■ Problem requirements: Going through the material below, output exactly the lines from the one containing "2573x1411 pixels." through the one containing "inside the page", and no pictures.

■ Data for processing:
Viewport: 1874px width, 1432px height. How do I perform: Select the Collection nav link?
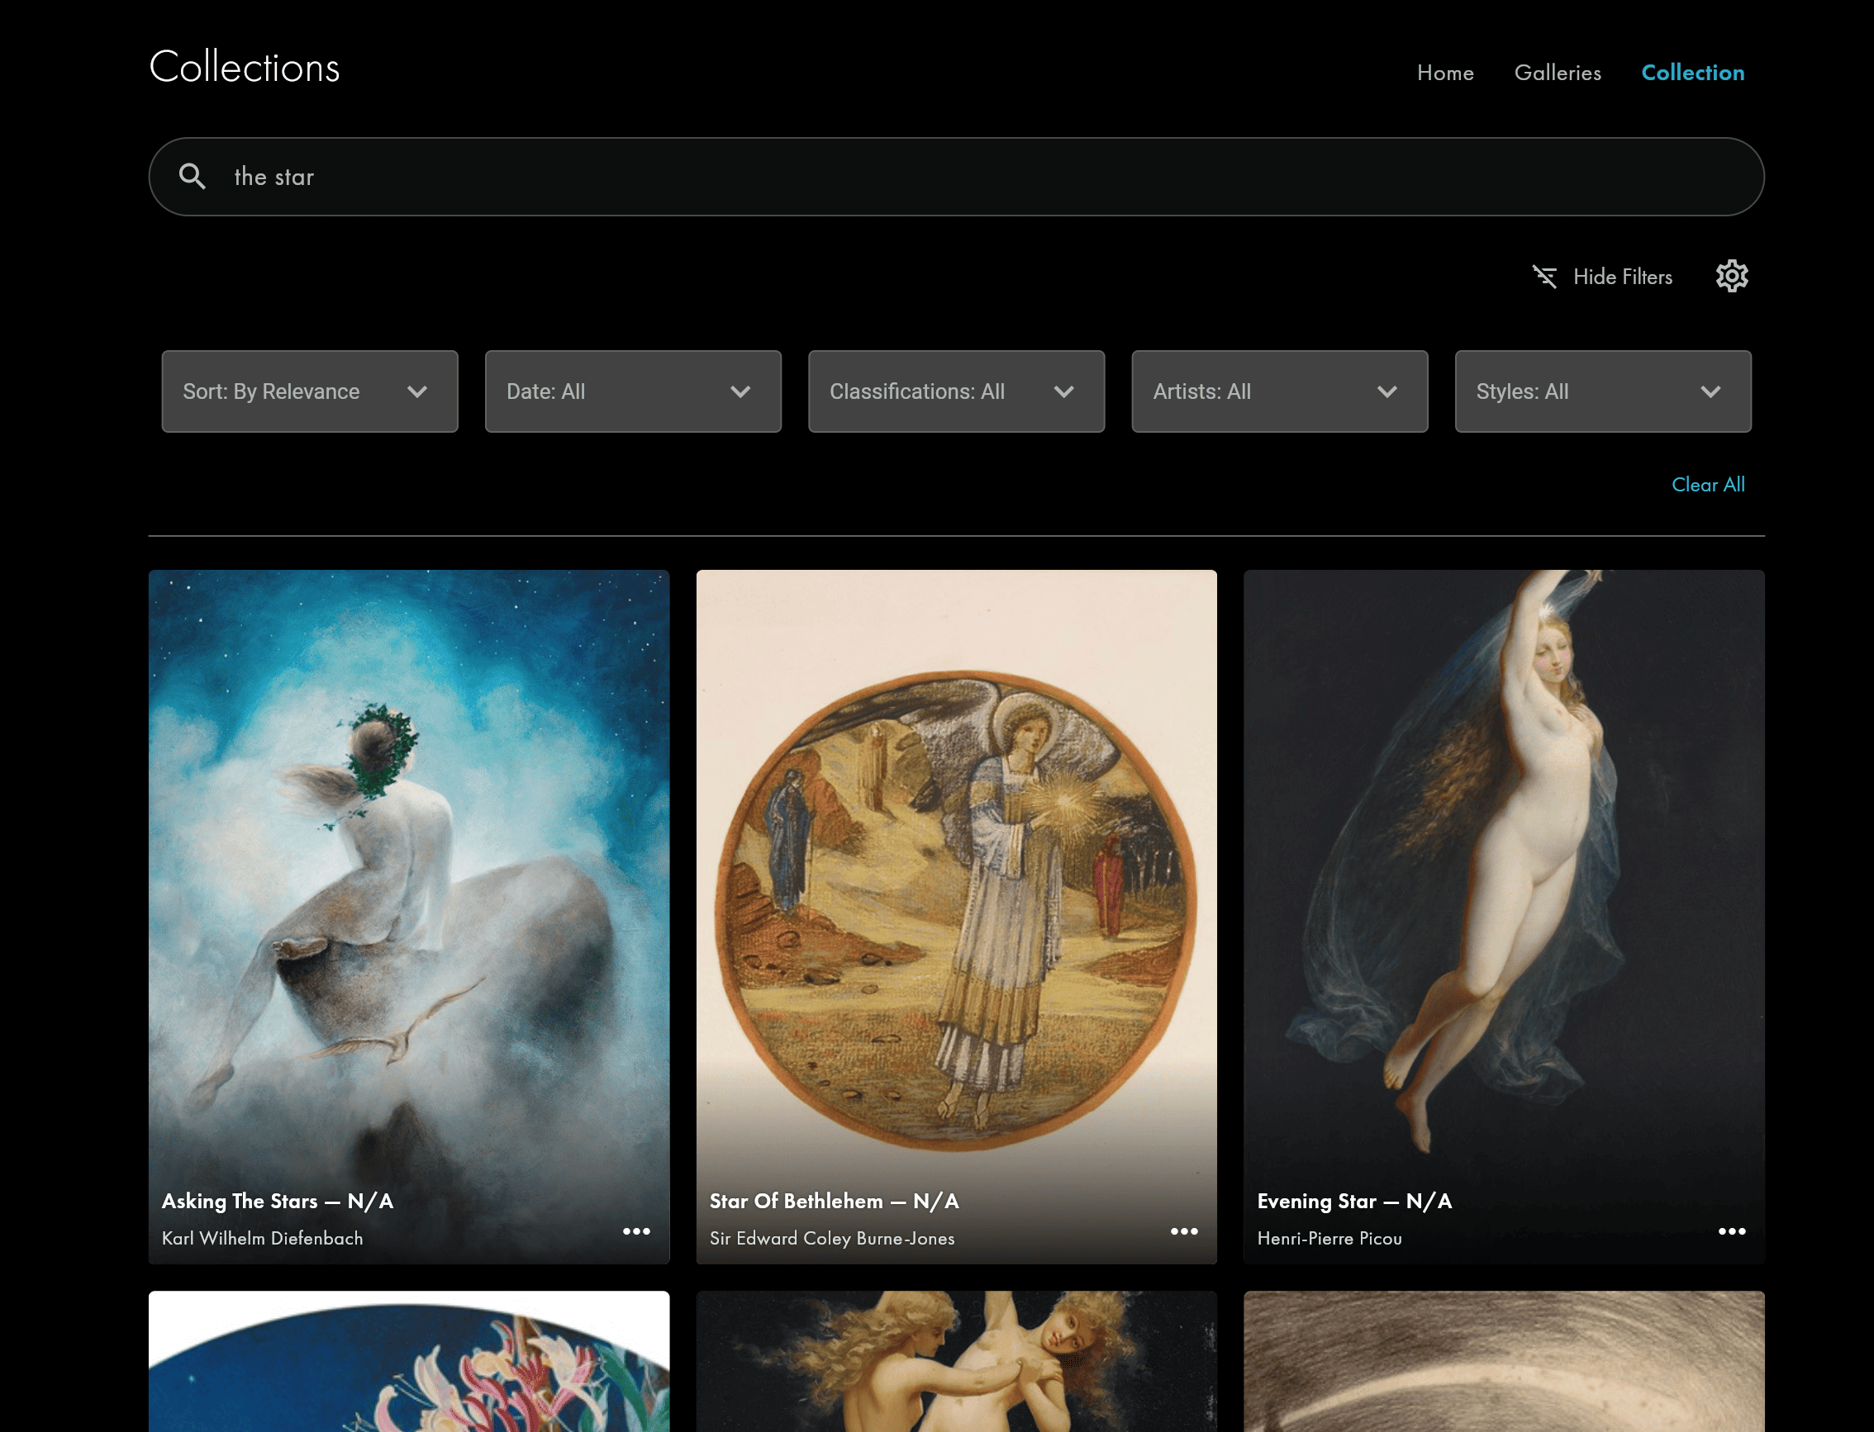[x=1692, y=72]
* * *
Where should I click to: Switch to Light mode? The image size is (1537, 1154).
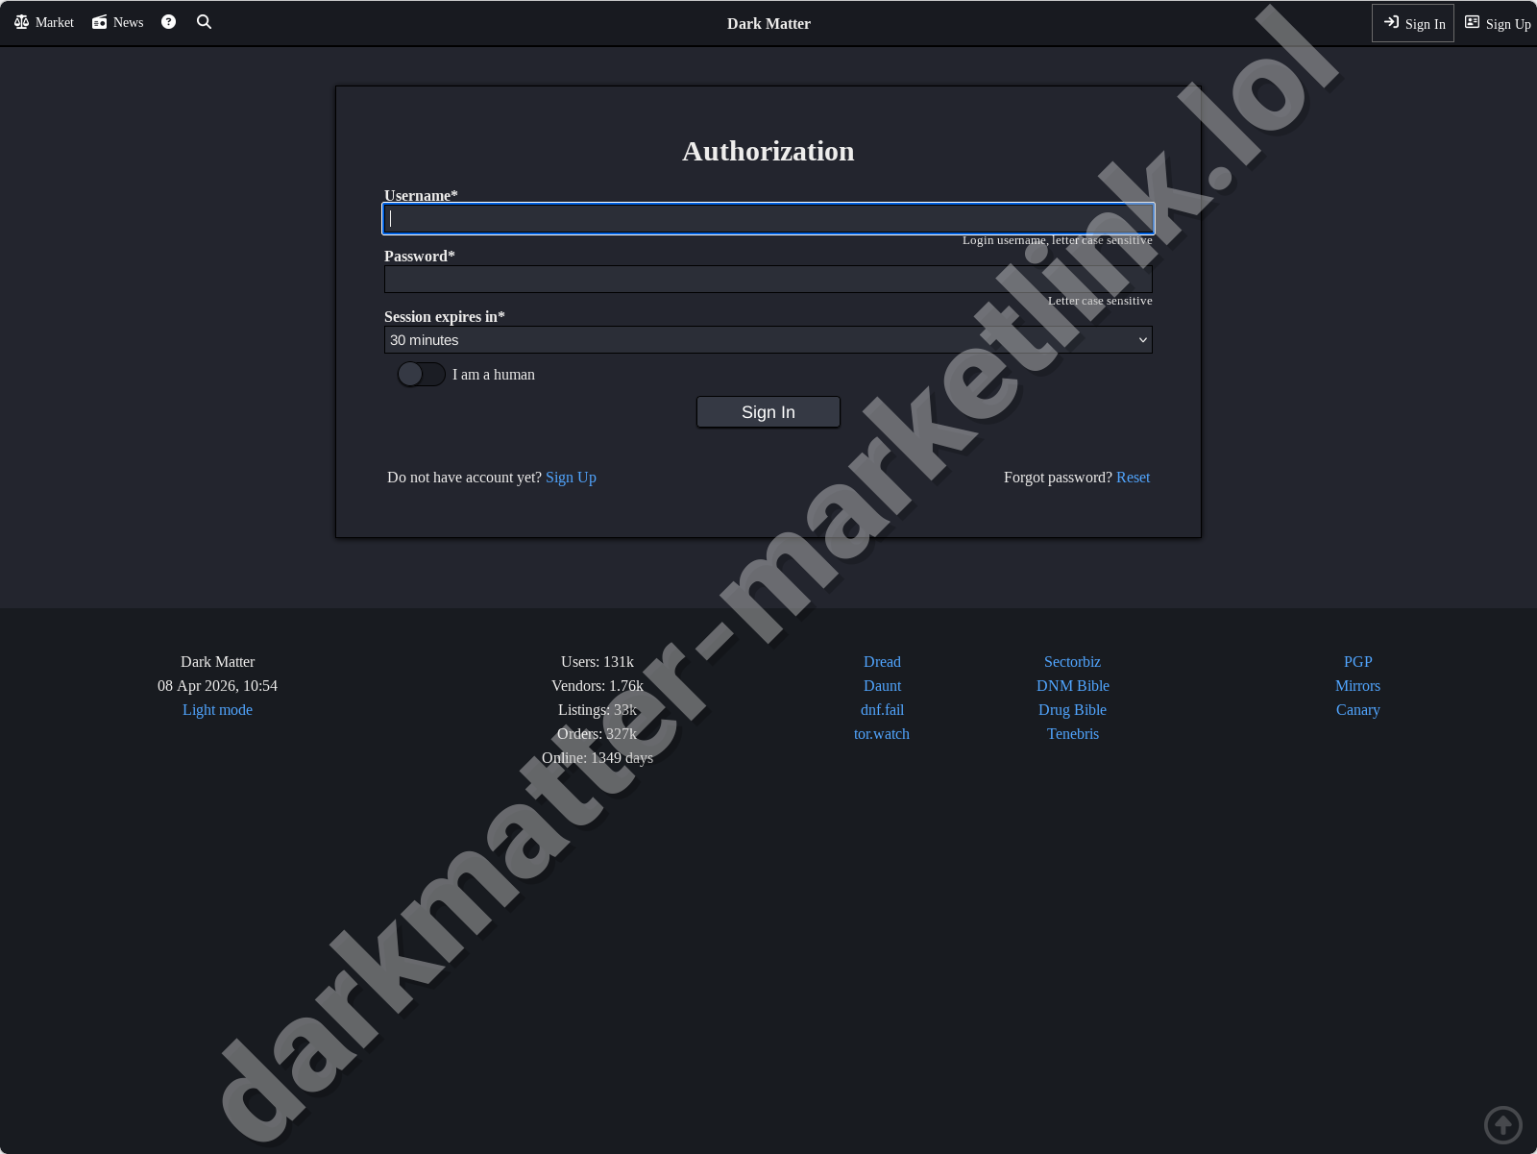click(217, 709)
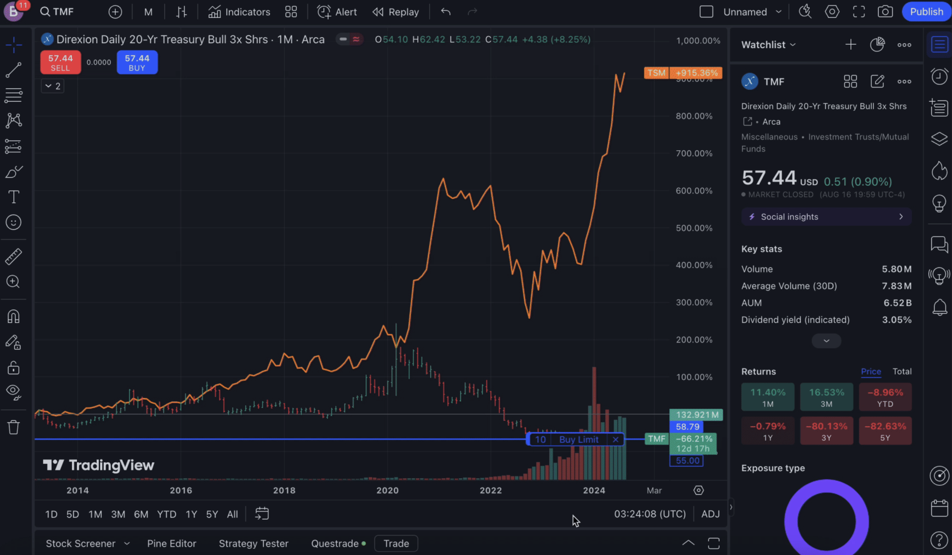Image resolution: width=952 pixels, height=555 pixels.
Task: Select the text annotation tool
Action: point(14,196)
...
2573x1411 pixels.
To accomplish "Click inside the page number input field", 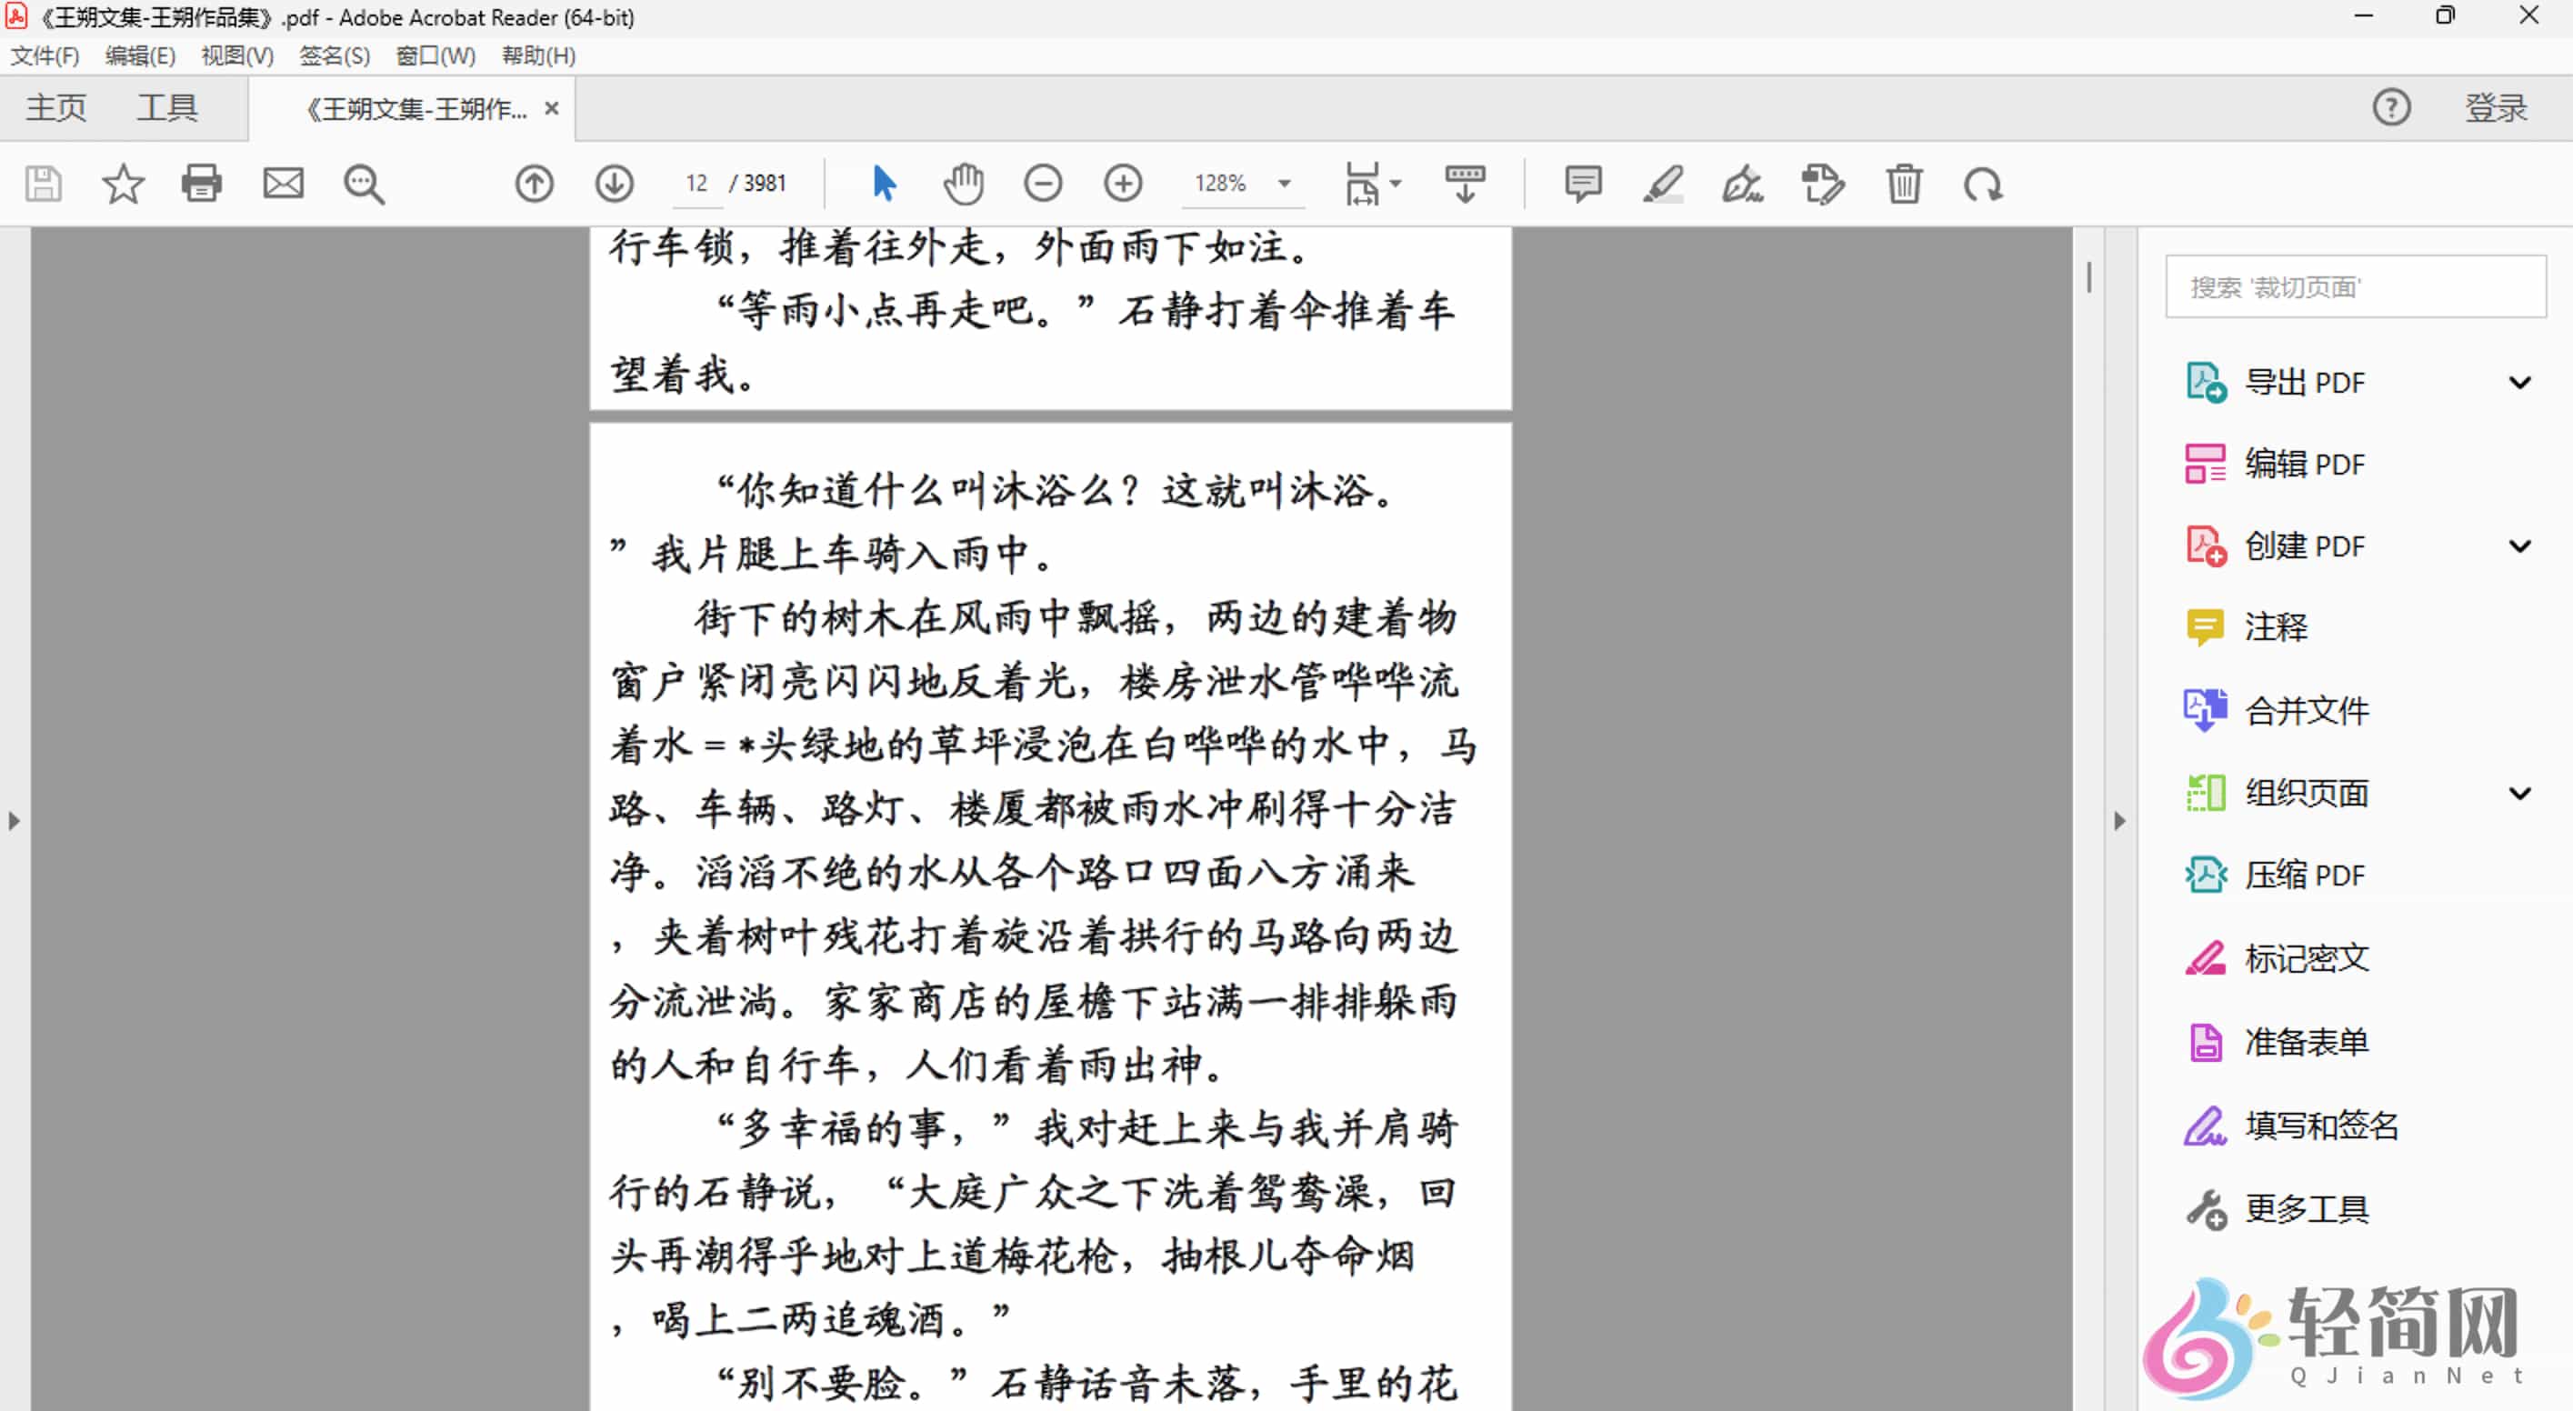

■ Solution:
2573x1411 pixels.
To accomplish "Click inside the page number input field", 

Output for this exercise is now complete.